Riprendo in mano un libro molto istruttivo di Paolo Barnard (Paolo Barnard, Perché ci odiano, Rizzoli, 2006) e rileggo in un rapporto del Dipartimento di Giustizia di Washington del 23 gennaio 1989 basato su informazioni dell’Fbi, l’opinione del dipartimento su Orlando Bosh: “Per trenta anni Bosh ha propugnato la violenza terrorista in modo risoluto e senza cedimenti. Ha minacciato e portato a termine attacchi terroristici contro numerosi bersagli [...] le sue azioni sono state quelle di un terrorista indifferente alle leggi e alla decenza umana, che ha inflitto violenza senza considerazione alcuna per l’identità delle sue vittime [...] Le informazioni contenute nella documentazione dell’Fbi dimostrano chiaramente e oltre ogni dubbio che Bosh ha incitato, incoraggiato, organizzato e compiuto atti di violenza terroristica”. L’opinione del Dipartimento di Giustizia non lascia dubbi, eppure questo losco figuro è morto nel suo letto da libero cittadino, molti anni dopo, perfino dopo l’11 settembre del 2001, quando il governo degli Stati Uniti scatenava la guerra contro il terrorismo, ed è morto nell’ospitale Miami, forse perfino nella casa alla cui porta Barnard aveva bussato sperando di poterlo intervistare e da dove era stato scacciato da minacciosi vicini. Il Venezuela chiede da anni, invano, l’estradizione di Posada Carriles, reo confesso di un attentato ad un aereo civile che causò settanta morti, mentre il Presidente Obama rimprovera a Cuba di tenere in prigione il cittadino statunitense Alan Gross, trovato con le mani in pasta mentre distribuiva materiale elettronico ultrasofisticato per la comunicazione dall’Avana.

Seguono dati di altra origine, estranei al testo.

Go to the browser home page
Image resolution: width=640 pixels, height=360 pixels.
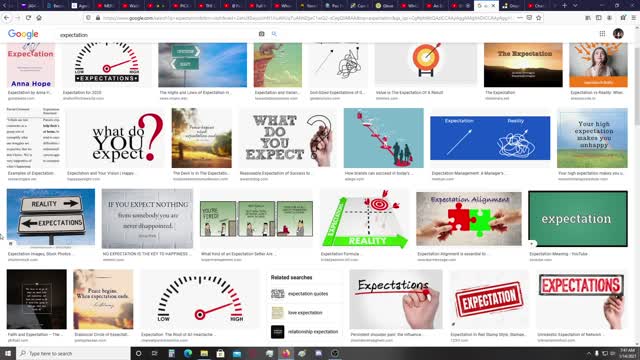tap(39, 18)
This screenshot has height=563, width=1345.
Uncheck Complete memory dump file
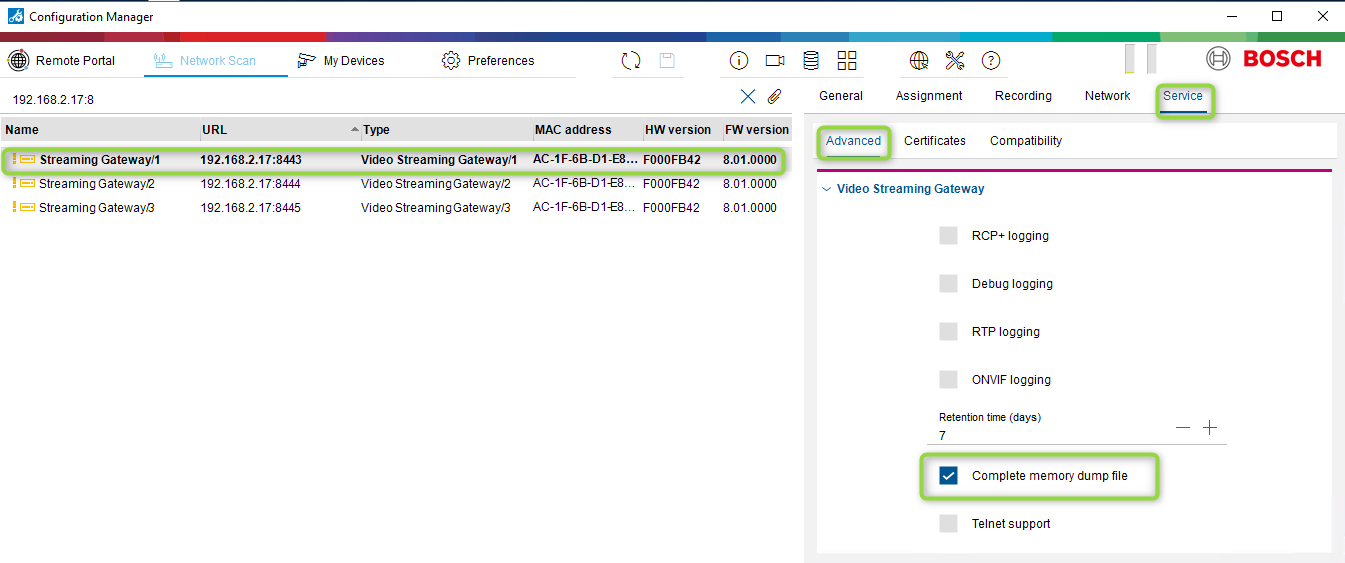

Per ridimensionare la percezione generalizzata in Occidente che gli Stati Uniti siano la culla della democrazia e il paese più civile del mondo non bastano le imbarazzanti notizie che si susseguono a ritmo incalzante rivelando che, nell’era di Obama, il Dipartimento di Giustizia ha intercettato per due mesi i telefoni della Associated Press, compresi i telefoni privati dei giornalisti (www.newyorker.com 14.5.13); che il Pentagono ha deciso che: “I comandanti militari federali hanno l’autorità, in circostanze straordinarie di emergenza in cui l’autorizzazione previa del Presidente sia impossibile e le autorità locali debitamente costituite siano incapaci di controllare la situazione, di partecipare temporaneamente alle attività necessarie per calmare disturbi civili inattesi a larga scala” (Jean-Guy Allard, Granma 31.5.13); che l’ex agente della CIA, Snowden abbia rivelati fino a che punto gli Stati Uniti spiano perfino i propri più fedeli alleati.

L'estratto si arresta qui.